*ACTIVITY*
Determine how many lines of the listing below hold the string "version", then state that number alone.

....................

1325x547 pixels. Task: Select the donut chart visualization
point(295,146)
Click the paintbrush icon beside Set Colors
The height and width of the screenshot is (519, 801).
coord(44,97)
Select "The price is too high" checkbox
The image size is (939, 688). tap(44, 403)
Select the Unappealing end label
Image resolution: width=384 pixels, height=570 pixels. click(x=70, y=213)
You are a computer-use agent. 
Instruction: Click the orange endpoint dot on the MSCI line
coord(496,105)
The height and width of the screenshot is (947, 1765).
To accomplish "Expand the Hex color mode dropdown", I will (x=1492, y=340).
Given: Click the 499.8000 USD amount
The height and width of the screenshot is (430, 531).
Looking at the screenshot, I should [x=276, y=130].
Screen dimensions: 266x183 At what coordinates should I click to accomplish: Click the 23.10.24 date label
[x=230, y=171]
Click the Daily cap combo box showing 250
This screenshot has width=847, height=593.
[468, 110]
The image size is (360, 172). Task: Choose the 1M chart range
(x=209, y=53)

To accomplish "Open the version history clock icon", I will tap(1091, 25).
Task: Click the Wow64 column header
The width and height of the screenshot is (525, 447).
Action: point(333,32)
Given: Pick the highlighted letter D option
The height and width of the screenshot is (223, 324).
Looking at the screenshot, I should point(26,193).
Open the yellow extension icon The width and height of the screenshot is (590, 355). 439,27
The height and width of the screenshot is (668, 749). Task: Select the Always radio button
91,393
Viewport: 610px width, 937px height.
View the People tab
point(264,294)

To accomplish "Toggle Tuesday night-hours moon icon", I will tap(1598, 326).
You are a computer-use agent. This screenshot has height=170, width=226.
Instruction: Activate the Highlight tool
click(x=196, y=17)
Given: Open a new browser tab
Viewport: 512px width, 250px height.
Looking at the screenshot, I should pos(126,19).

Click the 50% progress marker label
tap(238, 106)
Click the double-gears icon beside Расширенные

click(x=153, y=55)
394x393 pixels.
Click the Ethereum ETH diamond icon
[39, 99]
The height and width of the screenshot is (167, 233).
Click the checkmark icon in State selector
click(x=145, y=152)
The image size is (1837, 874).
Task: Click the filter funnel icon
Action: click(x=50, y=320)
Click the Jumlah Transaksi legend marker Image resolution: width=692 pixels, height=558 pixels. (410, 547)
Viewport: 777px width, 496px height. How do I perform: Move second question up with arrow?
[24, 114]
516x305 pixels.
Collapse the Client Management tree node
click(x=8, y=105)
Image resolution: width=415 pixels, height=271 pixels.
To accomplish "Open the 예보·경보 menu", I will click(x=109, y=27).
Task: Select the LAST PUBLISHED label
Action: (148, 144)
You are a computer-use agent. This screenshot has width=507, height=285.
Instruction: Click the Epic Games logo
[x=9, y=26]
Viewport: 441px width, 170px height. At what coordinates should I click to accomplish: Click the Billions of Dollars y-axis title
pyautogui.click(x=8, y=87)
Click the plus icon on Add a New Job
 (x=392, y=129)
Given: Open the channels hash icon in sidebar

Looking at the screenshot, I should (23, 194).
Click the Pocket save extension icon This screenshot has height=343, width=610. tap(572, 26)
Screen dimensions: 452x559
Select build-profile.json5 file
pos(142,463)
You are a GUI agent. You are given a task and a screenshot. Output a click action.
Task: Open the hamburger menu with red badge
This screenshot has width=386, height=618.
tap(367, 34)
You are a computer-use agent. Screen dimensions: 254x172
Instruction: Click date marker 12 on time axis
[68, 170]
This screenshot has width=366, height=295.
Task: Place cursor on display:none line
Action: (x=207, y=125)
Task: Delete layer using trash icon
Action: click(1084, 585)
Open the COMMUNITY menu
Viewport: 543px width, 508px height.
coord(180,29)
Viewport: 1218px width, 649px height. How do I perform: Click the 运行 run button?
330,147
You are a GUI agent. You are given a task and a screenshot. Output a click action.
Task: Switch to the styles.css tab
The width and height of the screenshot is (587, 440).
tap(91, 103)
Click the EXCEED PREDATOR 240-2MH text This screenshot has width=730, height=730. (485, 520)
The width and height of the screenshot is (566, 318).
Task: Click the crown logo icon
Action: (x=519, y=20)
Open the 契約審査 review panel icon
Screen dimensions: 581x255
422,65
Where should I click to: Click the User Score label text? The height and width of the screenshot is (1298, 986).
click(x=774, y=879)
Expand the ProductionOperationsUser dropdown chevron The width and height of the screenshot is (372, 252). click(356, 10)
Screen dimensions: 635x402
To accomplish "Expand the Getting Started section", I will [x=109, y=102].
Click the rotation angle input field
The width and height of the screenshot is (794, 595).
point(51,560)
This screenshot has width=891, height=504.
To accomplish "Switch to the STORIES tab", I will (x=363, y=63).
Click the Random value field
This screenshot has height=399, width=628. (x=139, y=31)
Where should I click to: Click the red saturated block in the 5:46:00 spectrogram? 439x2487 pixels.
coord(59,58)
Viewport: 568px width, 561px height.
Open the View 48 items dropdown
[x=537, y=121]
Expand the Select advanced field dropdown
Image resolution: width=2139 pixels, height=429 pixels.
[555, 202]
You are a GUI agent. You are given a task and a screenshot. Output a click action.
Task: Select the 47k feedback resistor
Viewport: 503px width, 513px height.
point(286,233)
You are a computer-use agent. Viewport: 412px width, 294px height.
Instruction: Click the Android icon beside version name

....................

*TASK OUTPUT*
2